Islet dysfunction in Type2 diabetes and Type1 diabetes
Type2 Diabetes. Type2 diabetes (T2D) is a complex multi-factorial disease, where β-cells in the islets of Langerhans fail to secrete sufficient insulin to control blood glucose following metabolic stress. Importantly, while obesity and associated insulin resistance is a major risk factor for the development of T2D, not all individuals who are obese develop T2D. The mechanisms of islet dysfunction that lead to some individuals developing T2D in the face of insulin resistance, while others are able to compensate for insulin resistance, are poorly understood. Understanding the mechanisms of islet dysfunction underlying this lack of compensation and cause of diabetes is central to developing effective treatments. An area of research in the lab examines biophysical and physiological factors underlying islet function that are disrupted early in T2D progression or are present in pre-diabetes. These studies include the application of a number of state-of-the-art quantitative fluorescence microscopy approaches, and transgenic mouse models and human islets from healthy organ donors and those with T2D. Our aim is to discover new and novel ways of preserving β-cell function and islet mass; to identifying potential new therapeutic targets for preventative treatments for type2 diabetes.
Type1 Diabetes. Type1 diabetes (T1D, childhood diabetes) results from the autoimmune destruction of insulin secreting β-cells in the islets of Langerhans. While much research is investigating ways to blunt β-cell autoimmunity to prevent the destruction of insulin producing β-cells, recent research is discovering that an altered function of β-cells themselves during the disease progression may be an important factor. We are examining factors associated with islet function that are disrupted early in the progression of T1D, prior to the clinical onset of disease, as a result of β-cell autoimmunity. We are further testing whether correcting for disruption to these factors can protect against β-cell death and blunt the onset of diabetes. Towards this we use both animal models of T1D, together with human tissue from healthy organ donors and those with T1D. Our aim is to discover a therapy that can normalize islet function, which in combination with an immune-targeting therapy, could significantly delay or halt the emergence of type1 diabetes in at-risk populations.
Developing new imaging diagnostics for diabetes
Non-invasive imaging of islet dysfunction associated with the development of type1 diabetes. Currently, diagnosis of diabetes is based upon the measurement of elevated blood glucose (hyperglycemia), which unfortunately represents a time point in disease progression at which extensive dysfunction within the islets of Langerhans or β-cell death already exists.

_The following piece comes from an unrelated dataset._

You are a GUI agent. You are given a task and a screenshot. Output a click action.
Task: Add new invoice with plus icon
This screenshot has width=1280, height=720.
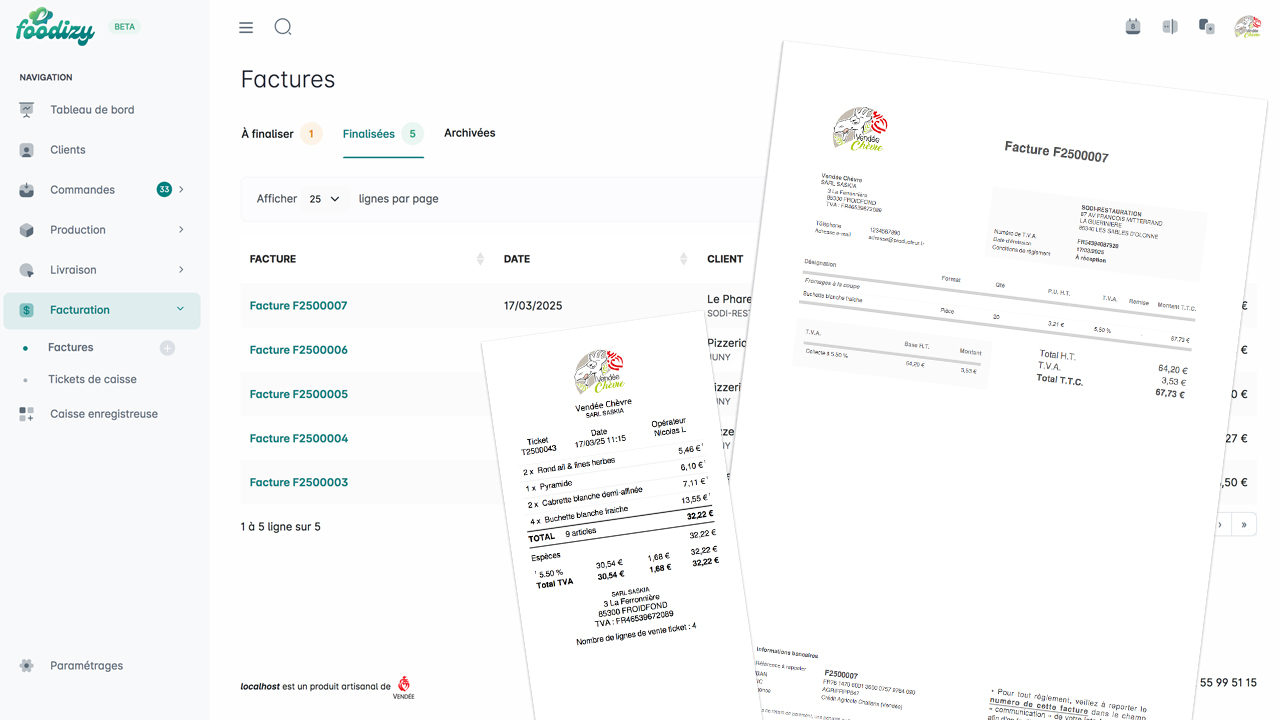[167, 348]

It is therefore important to develop methods that can predict or diagnose islet dysfunction and β-cell death prior to the development of hyperglycemia. Furthermore, in the context of type1 diabetes, early diagnosis of islet dysfunction would allow the use of preventative immune-modulatory interventions and would provide an opportunity to monitor their effectiveness. Currently, there exists no reliable method to non-invasively quantify the progression of islet dysfunction and β-cell death. We are working to develop in vivo imaging techniques that will allow us to identify and monitor islet dysfunction in early-stages of diabetes progression. Ultimately, we hope to develop a non-invasive method for both identifying pre-clinical signs of diabetes in humans prior to overt diabetes onset and for following the efficacy of diabetic treatment interventions over time.